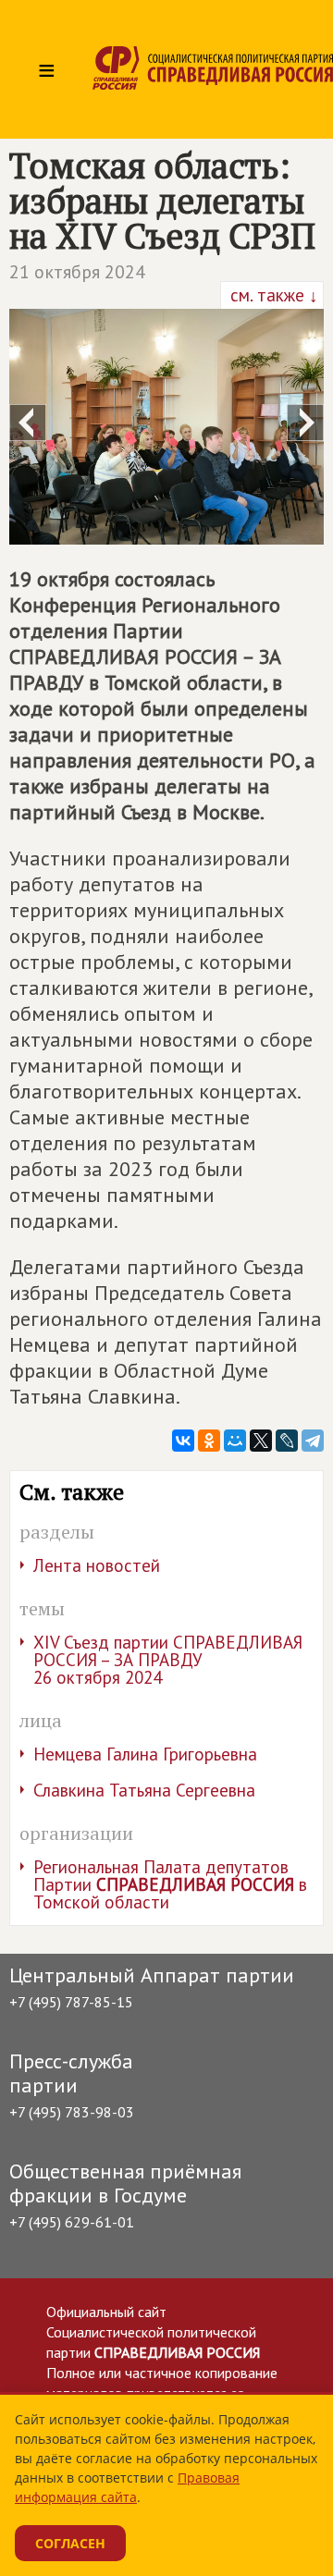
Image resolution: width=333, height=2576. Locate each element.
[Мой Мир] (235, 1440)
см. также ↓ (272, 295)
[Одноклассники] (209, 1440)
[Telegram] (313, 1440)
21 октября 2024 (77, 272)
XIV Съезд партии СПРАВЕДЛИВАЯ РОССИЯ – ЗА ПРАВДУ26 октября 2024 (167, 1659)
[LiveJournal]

= = = = =

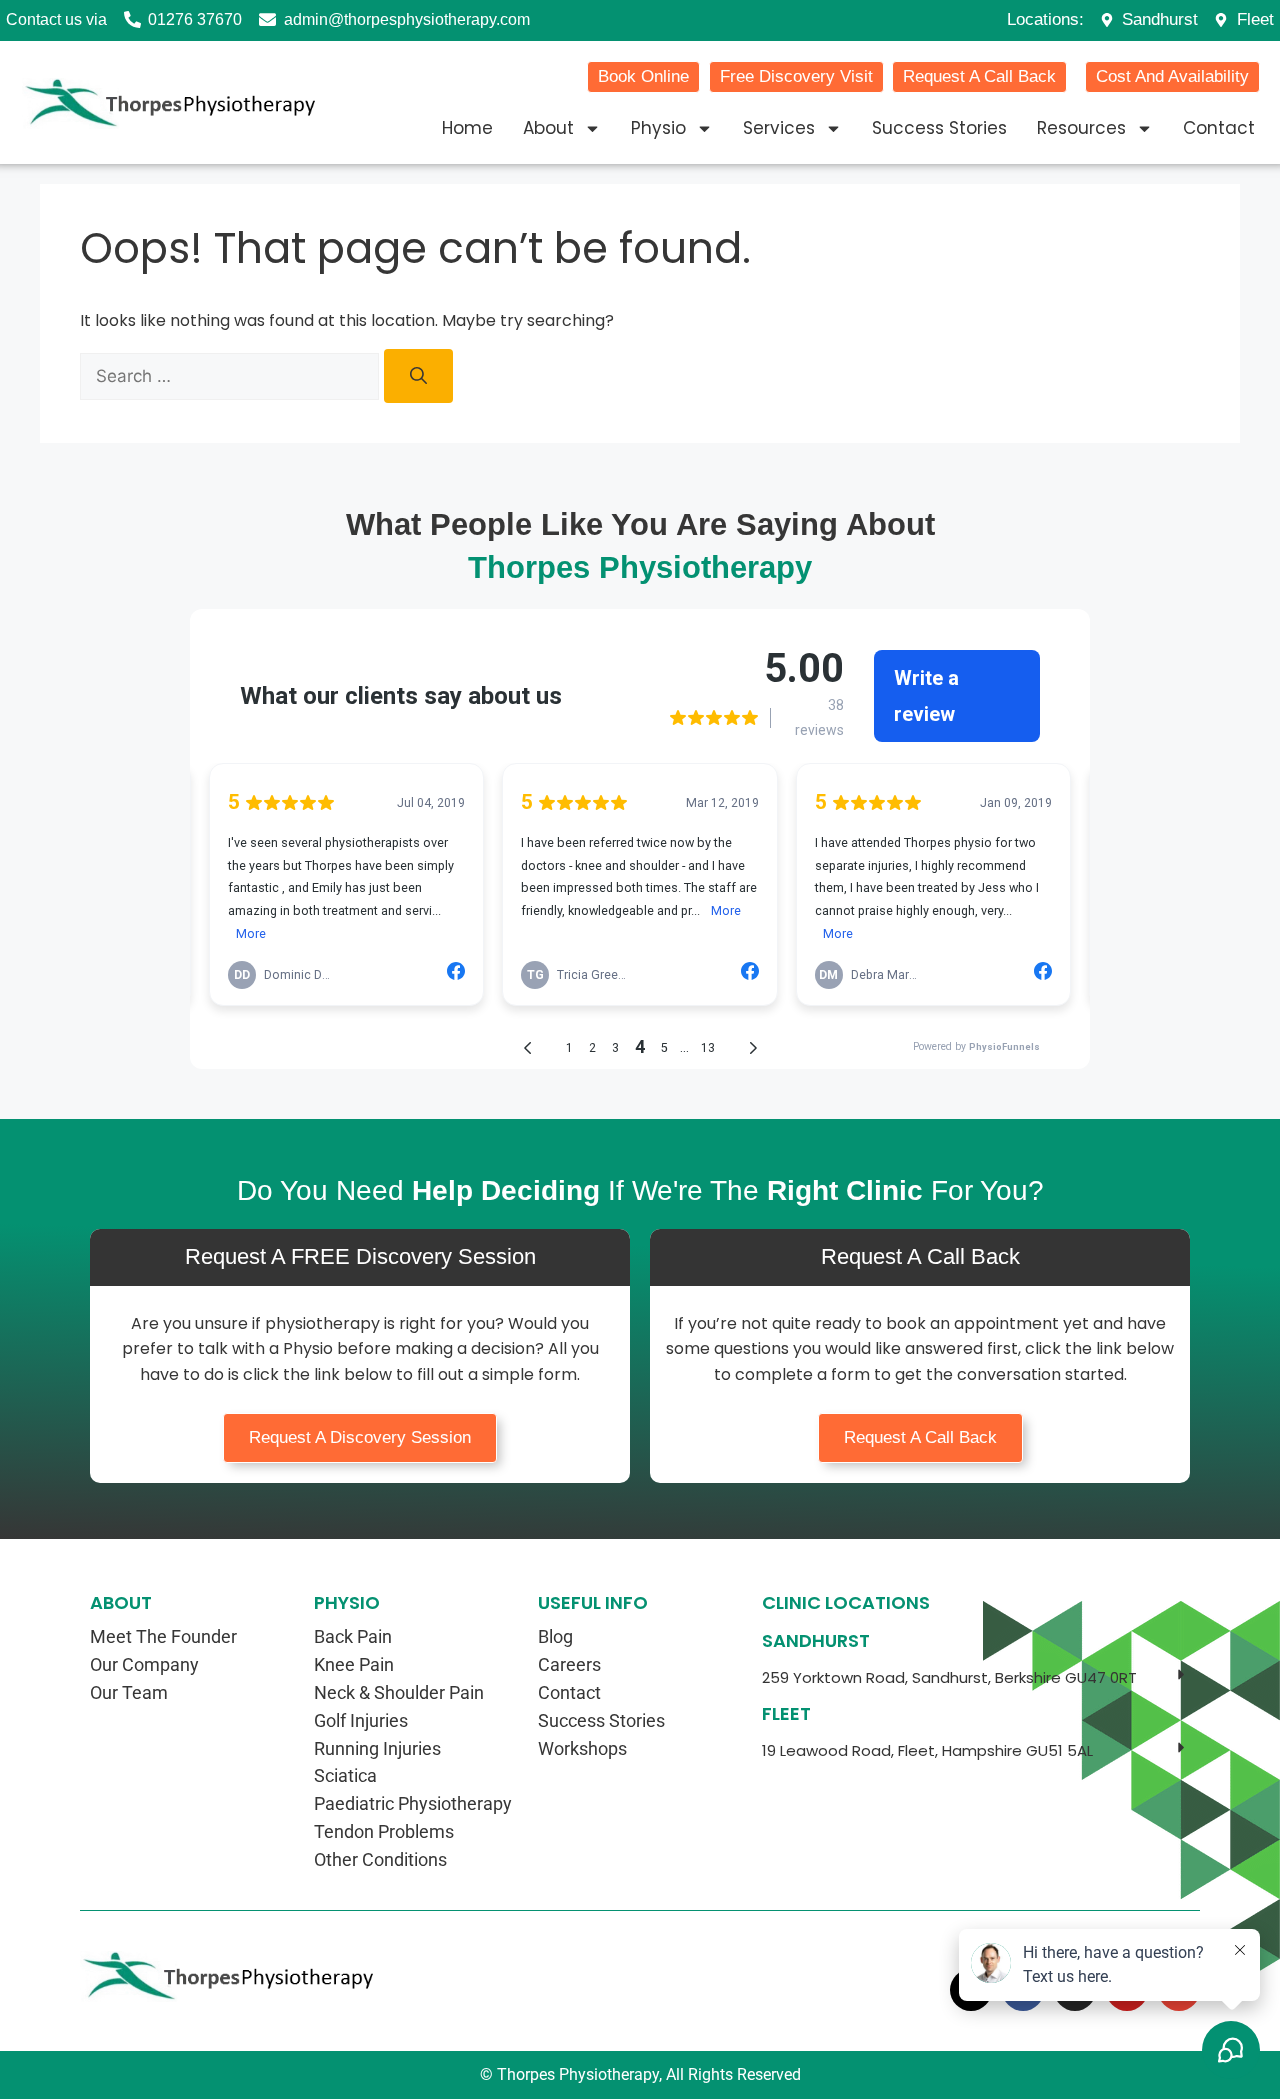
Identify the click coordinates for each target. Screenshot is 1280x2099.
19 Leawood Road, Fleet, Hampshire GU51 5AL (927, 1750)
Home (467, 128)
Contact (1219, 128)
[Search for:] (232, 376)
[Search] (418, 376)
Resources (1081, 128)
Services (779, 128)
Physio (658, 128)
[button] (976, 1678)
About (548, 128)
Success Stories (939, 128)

= = = = =

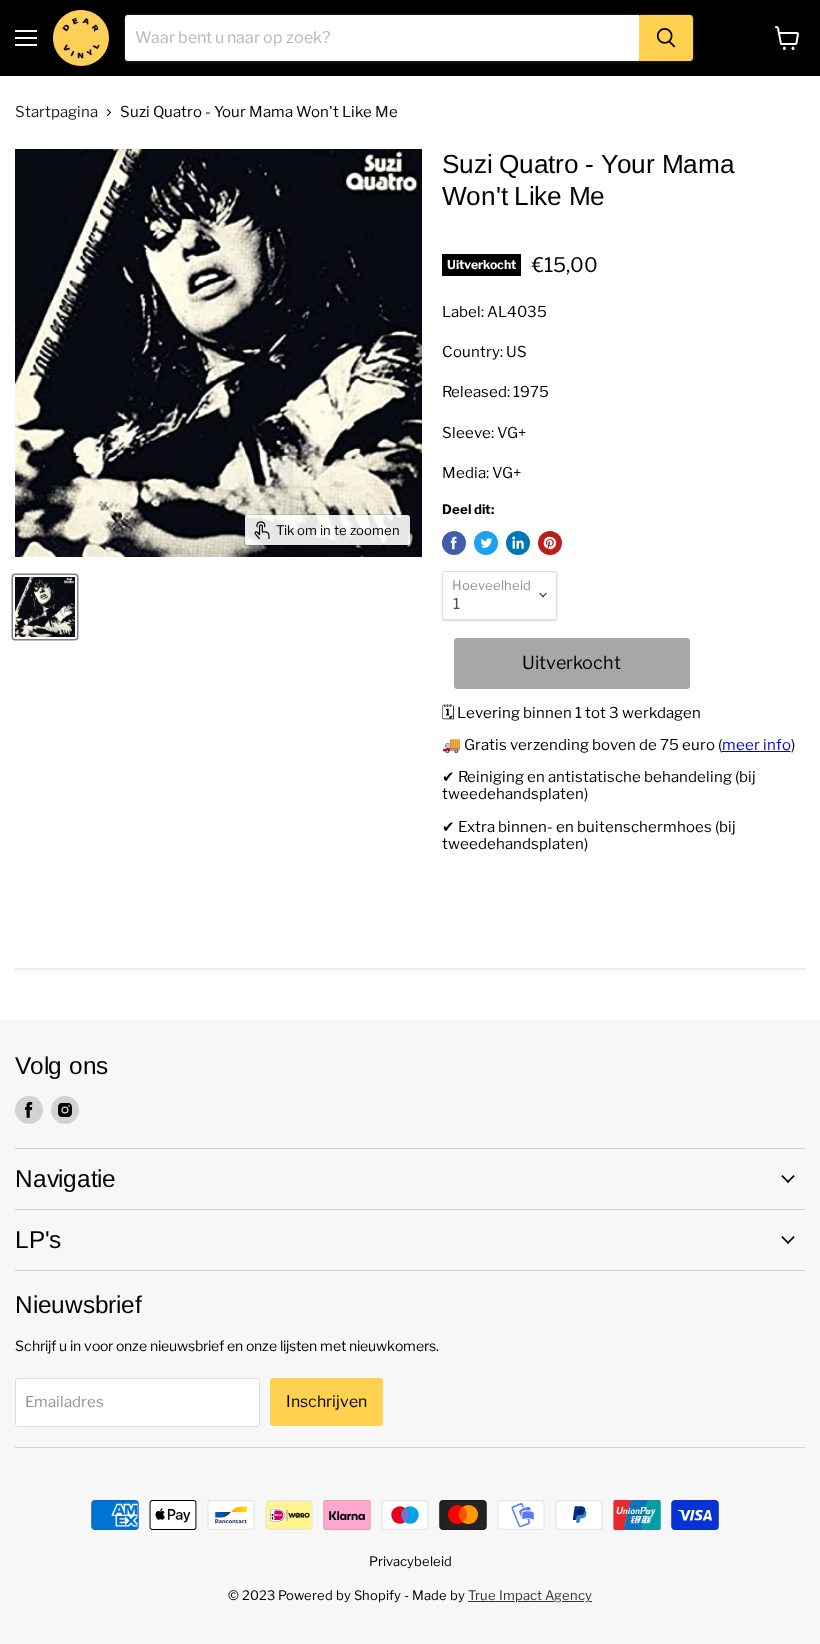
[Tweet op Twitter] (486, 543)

= = = = =

WHAT TO PRODUCE »
Of the entries listed above, reproduce only the lines starting at the line containing "Home (467, 128)" and ending at the line containing "Success Stories (939, 128)". Include both, exactly as they stand.

REPLY »
Home (467, 128)
Contact (1219, 128)
[Search for:] (232, 376)
[Search] (418, 376)
Resources (1081, 128)
Services (779, 128)
Physio (658, 128)
[button] (976, 1678)
About (548, 128)
Success Stories (939, 128)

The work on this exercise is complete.